Short task 1:
Answer these questions using the passage on summarizing web articles:
(a) To what year does the method the writer ended up re-inventing date back?
(b) How many words must follow a "div" layout tag for that spot to count as the start of the main text?
(c) Which three imperatives are given as typical openings of short lines that can be ignored?
Short task 2: Reproduce the stretch of the passage on summarizing web articles from "Another common method" through "the longest sentence.".

Selected passage:
—————

Another common method looks at each paragraph and picks out one sentence that has the most words in common with its neighbouring sentences, therefore covering the most of the paragraph’s subject matter. Sentence length is factored in so that it won’t just always pick the longest sentence.
• The most advanced method, “Latent Semantic Analysis”, picks out sentences that contain frequently occurring, strongly associated words. i.e. words that are often used together in a sentence are presumably associated with one and the same topic. This way synonyms of the main topics are also covered.

In my experiences however I observed one problem with these statistical methods: Although they succeeded in retrieving an average of the subject matter, they tended to omit the point that the writer was trying to make, and that is the one thing I want to know. This oversight stands to reason: A writer’s conclusion is often just one or two sentences near the end, so its statistical footprint is small, and like an answer to a question, it doesn’t necessarily share many words with the rest of the article. I decided to take a more psychological approach. Naturally, I ended up re-inventing a method that dates all the way back to 1968.

The technical part: Skip if you don’t need to know.
Before one can start, even pinpointing the main text from a website’s html code is a challenge that developers have struggled with since forever, as custom formatting threw consistency out the window. Ideally one would just retrieve the text inbetween the html’s “article” tags, but these are not always present and still contain menus and ads. Tools like Mozilla’s Readability or Beautiful Soup are recommended, but I use javascript’s Regexp functions to strip the html of hidden comments, javascript code, everything after the first footer tag, and then header, nav, style and form tags. This order is important, as hidden comments may contain obsolete code that could throw off the rest. I split the remainder into html tags and regular pieces of text with this simple bit of code:
var parts = text.split(/<[/]?[a-zA-Z][^>]*?>/gi);
Then I go over all parts, regarding “div”, “p” and “br” tags as line breaks, and apply the following rules:
• If more than 20 words follow a “div” layout tag, that’s where the main text starts.
• Any line < 12 words that doesn’t end in a period is a header, image description, blockquote, or advert.
• Any line < 12 words beginning with a typical imperative like “log”, “read”, or “subscribe” can be ignored.
• Any hyperlink that spans an entire line is a menu, advert, or link to another article.
• Two consecutive hyperlinks not separated by regular words are part of a horizontal menu.
Once all parts of the main text are identified, they can be pieced together to form one clean block of text.
The final preparation is to divide the text into sentences. This too is deviously more complicated than you’d think. Consider the many different uses of punctuation:
“Mr. Watson of I.B.M. bought domain.com for 1.2 billion at 10:00 a.m. today.”

—————

(Pointing data for screenshots)
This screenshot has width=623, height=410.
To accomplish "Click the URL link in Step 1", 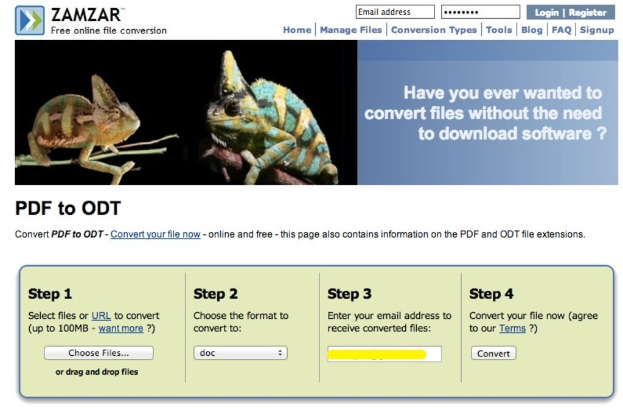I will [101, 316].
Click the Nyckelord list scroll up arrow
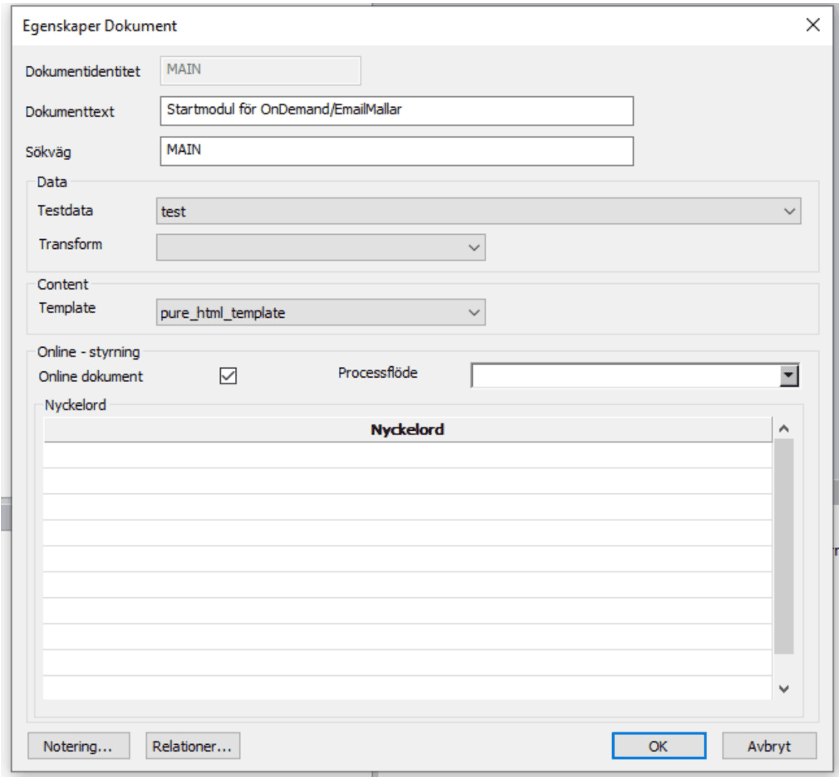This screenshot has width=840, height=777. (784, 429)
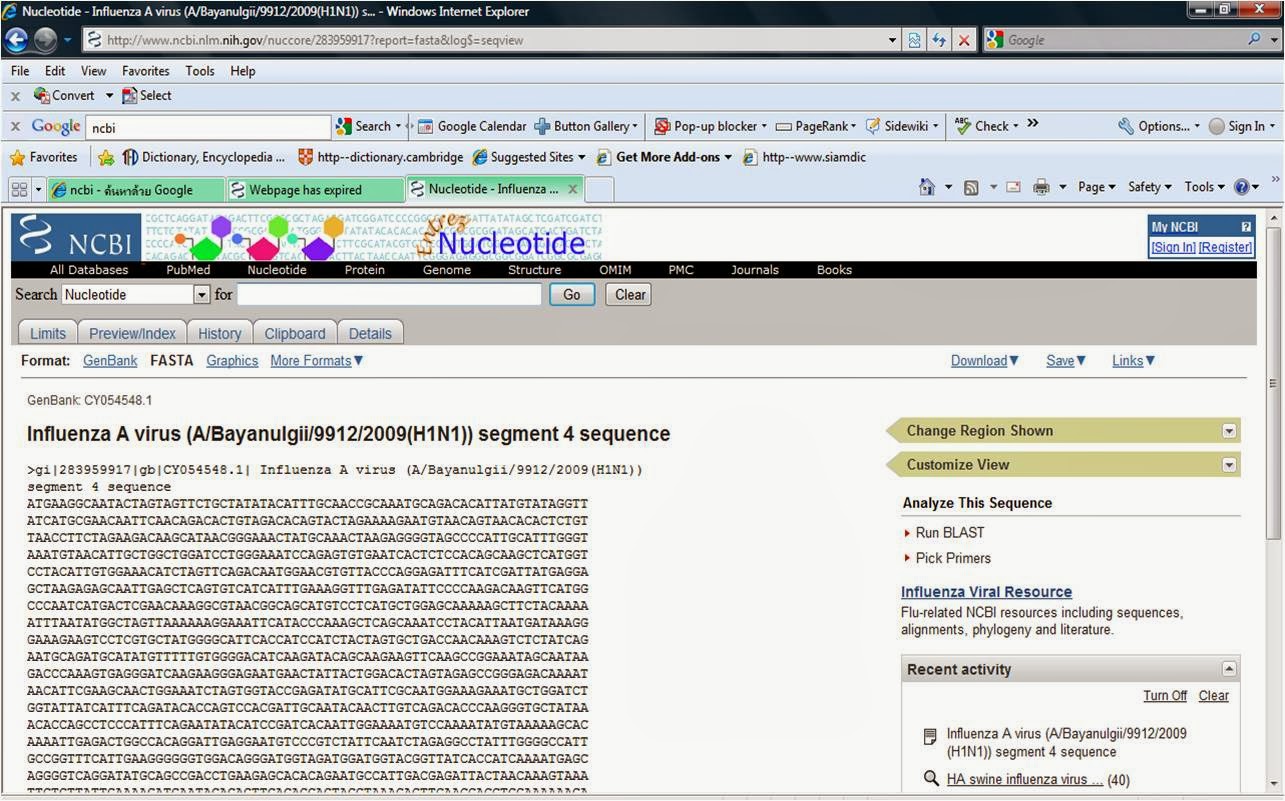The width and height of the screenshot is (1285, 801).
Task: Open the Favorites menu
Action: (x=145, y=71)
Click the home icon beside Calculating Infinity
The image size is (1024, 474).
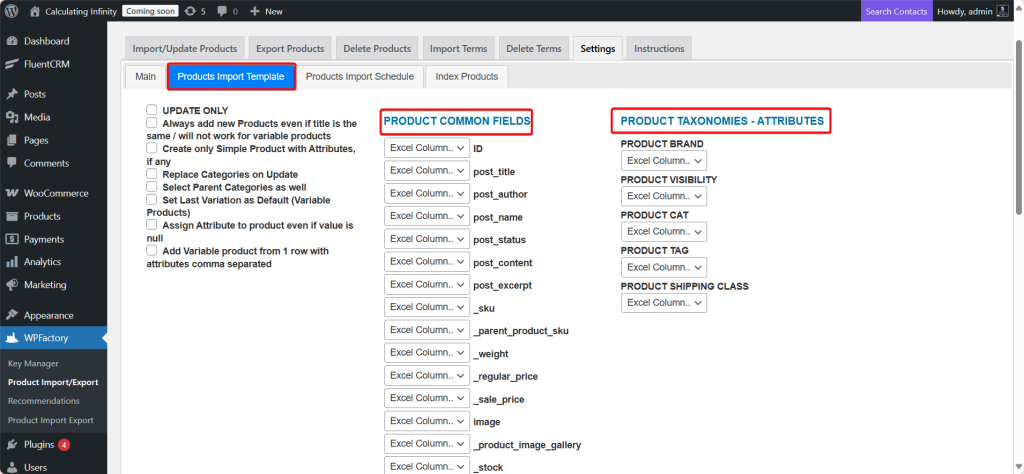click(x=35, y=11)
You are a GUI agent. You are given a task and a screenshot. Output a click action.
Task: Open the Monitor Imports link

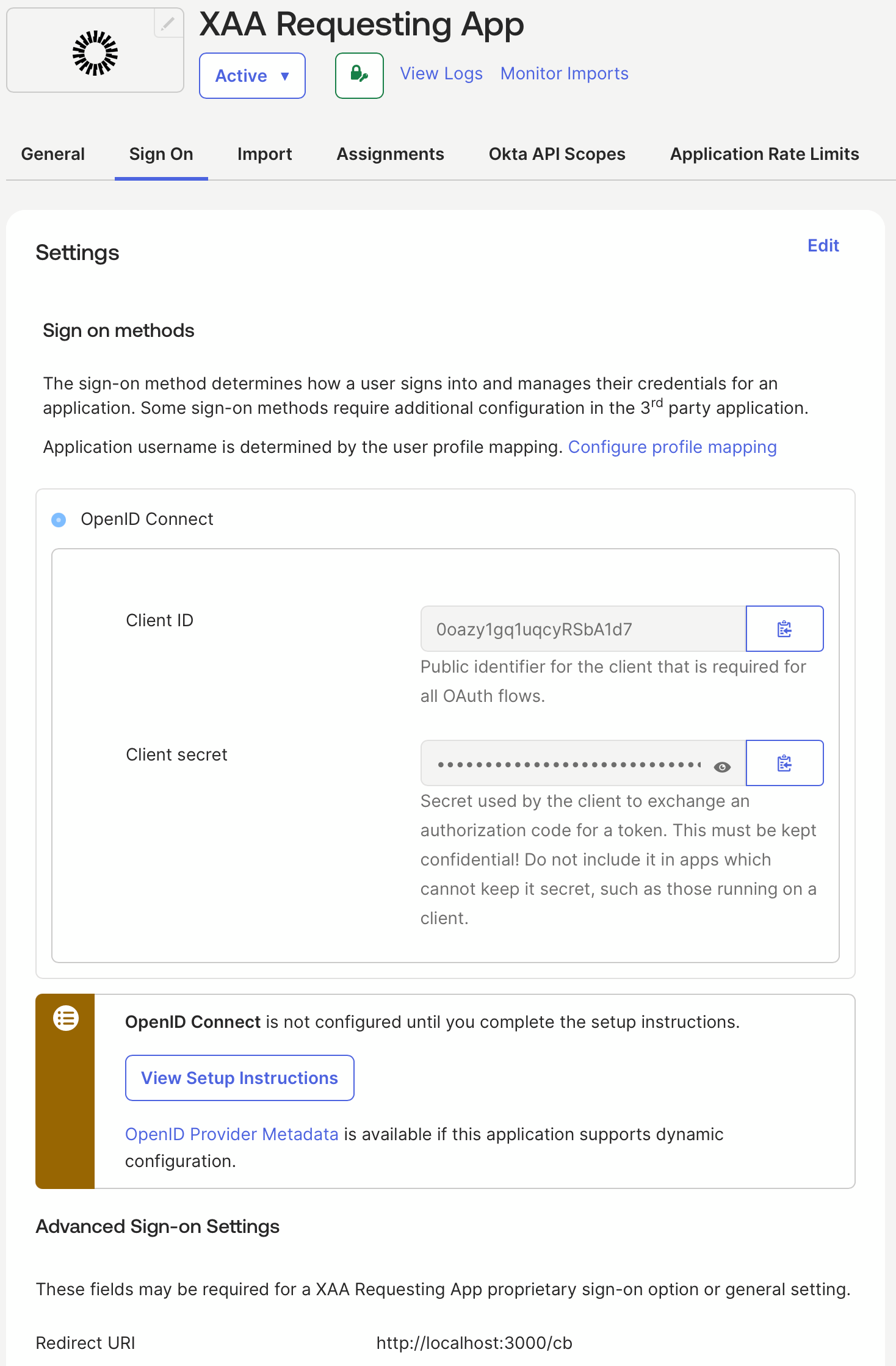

—————

Final result 1:
(a) 1968
(b) More than 20 words
(c) "log", "read", and "subscribe"

Final result 2:
Another common method looks at each paragraph and picks out one sentence that has the most words in common with its neighbouring sentences, therefore covering the most of the paragraph’s subject matter. Sentence length is factored in so that it won’t just always pick the longest sentence.